- **What the task requires**:
The records below are to be transcribed word for word.

START The records

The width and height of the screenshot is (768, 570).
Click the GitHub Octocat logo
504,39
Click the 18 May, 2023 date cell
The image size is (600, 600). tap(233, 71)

END The records

- **Your solution**:
The width and height of the screenshot is (768, 570).
Click the GitHub Octocat logo
504,39
Click the 18 May, 2023 date cell
The image size is (600, 600). tap(233, 71)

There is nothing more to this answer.